> [WORK REQUEST]: Could you please return each line of the data that has the word "will"?

Extracted records:
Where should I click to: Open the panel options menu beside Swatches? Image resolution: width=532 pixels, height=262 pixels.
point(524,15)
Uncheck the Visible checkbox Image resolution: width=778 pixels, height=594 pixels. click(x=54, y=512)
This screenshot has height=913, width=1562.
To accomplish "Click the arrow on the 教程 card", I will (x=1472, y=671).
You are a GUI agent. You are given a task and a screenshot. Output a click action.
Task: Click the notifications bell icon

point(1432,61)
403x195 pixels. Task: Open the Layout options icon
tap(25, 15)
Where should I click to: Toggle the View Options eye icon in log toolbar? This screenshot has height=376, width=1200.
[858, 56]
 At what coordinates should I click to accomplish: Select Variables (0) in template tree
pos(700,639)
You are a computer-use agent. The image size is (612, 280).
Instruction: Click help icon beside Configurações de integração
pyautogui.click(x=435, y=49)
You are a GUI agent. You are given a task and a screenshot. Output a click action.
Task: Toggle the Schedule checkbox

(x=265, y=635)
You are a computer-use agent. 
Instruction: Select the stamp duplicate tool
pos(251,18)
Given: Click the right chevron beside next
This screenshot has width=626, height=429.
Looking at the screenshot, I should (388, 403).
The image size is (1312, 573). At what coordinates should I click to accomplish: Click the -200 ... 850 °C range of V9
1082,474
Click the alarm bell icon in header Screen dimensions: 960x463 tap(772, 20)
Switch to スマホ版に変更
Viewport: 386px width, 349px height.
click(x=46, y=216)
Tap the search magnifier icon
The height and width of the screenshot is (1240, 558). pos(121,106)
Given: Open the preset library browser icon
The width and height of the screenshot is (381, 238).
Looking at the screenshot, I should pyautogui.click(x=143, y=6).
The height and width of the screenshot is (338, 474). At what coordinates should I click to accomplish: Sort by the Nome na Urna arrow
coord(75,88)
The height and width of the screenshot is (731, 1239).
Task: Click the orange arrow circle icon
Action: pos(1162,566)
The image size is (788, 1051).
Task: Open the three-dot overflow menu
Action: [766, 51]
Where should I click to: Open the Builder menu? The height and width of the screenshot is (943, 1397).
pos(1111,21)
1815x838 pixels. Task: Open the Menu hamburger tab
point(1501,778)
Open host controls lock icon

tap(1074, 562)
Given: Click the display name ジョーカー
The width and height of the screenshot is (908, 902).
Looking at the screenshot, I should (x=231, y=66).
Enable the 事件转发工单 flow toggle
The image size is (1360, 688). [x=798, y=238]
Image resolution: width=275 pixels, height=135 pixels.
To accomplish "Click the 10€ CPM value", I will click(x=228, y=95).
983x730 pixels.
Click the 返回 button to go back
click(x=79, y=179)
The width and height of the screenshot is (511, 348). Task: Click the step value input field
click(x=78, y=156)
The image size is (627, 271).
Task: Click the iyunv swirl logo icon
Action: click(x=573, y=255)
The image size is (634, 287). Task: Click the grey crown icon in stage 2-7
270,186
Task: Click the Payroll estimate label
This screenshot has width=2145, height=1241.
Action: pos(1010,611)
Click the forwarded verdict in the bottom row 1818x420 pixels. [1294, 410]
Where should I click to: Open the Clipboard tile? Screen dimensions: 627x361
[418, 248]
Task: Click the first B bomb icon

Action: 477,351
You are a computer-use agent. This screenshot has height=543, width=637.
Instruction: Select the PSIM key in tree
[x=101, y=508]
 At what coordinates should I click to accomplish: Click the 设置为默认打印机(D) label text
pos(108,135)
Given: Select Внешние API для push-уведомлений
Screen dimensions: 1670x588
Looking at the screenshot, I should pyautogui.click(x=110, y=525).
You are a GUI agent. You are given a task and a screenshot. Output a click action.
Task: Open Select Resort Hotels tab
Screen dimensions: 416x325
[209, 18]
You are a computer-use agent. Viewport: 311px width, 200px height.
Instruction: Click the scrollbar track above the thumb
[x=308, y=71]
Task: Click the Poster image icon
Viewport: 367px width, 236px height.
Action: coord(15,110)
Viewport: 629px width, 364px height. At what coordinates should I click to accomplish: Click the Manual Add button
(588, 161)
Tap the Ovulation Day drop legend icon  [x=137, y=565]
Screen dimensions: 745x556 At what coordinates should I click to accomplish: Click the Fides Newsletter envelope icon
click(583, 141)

> [THE COMPLETED TASK]:
To accomplish "Click the arrow on the 教程 card", I will (x=1472, y=671).
To accomplish "Click the 10€ CPM value", I will click(x=228, y=95).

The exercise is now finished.